アウグスタ王妃
ドイツ帝国皇帝ウイルヘルム1世の妃。正式にはマリー・ルイーゼ・カタリーナ・アウグスタという。ザクセン-ワイマール-アイゼナハ大公国の王族に生まれた。夫ウィルヘルム1世は、相思相愛の婚約者との結婚が政治的理由で破談になった後に、アウグスタを妃に迎えたこともあって、夫婦仲は波乱含みだったといわれている。
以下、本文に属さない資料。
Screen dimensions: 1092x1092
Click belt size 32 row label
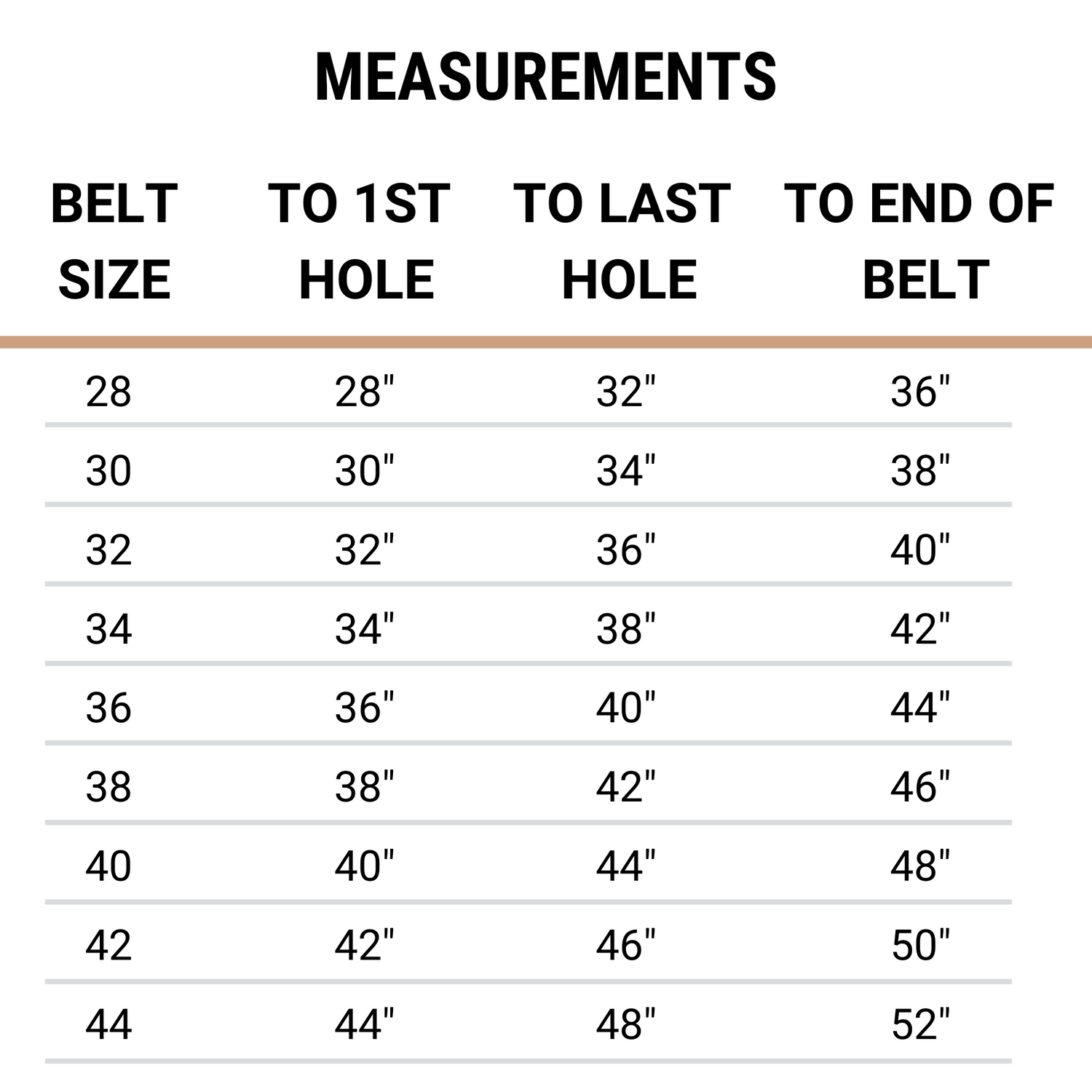108,550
実はこの人こそが、おそらくビスマルクにとってある意味で最強の政敵だった。
ビスマルクは28年間宰相の地位にあったが、彼の任免権は常にウィルヘルム1世が握っていた。議院内閣制ではないので、議会が宰相を罷免出来ないということだ。皇帝に対してのみ責任を負うという立場だった。つまりビスマルクは28年間ウィルヘルム1世に支持され続けたということだ。アウグスタ王妃はどちらかというと自由主義的な立憲君主制を理想としていたらしく、ビスマルクの姿勢とは事あるごとに対立する。ビスマルクを宰相に任じたとき、ウイルヘルム1世は妃にわびたと言われている。
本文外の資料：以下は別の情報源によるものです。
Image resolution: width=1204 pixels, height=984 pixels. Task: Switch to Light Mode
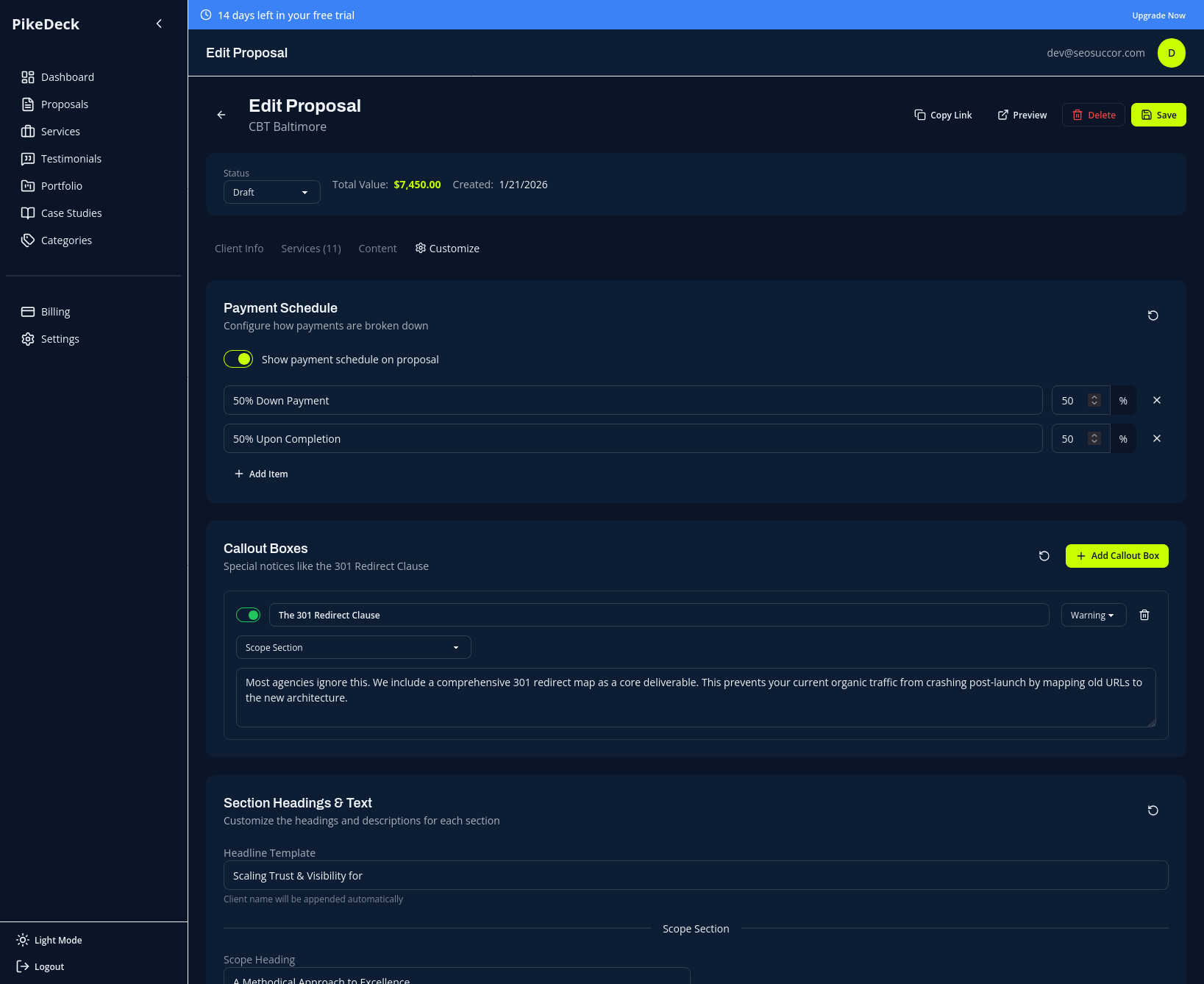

政党の党首や、他国の政治家が相手であれば、陰謀をめぐらせて失脚させるくらい朝飯前のビスマルクだったが、王妃となると勝手が違う。しばしばウィルヘルム1世を手なずけて反対派を一掃する挙に出たビスマルクだが、王妃を失脚させるわけには行かなかったということだ。
王妃が薨去したのは1890年1月7日だ。政敵がせっかくこの世を去ったというのにビスマルクはそのおよそ2ヵ月後3月20日に宰相を罷免される。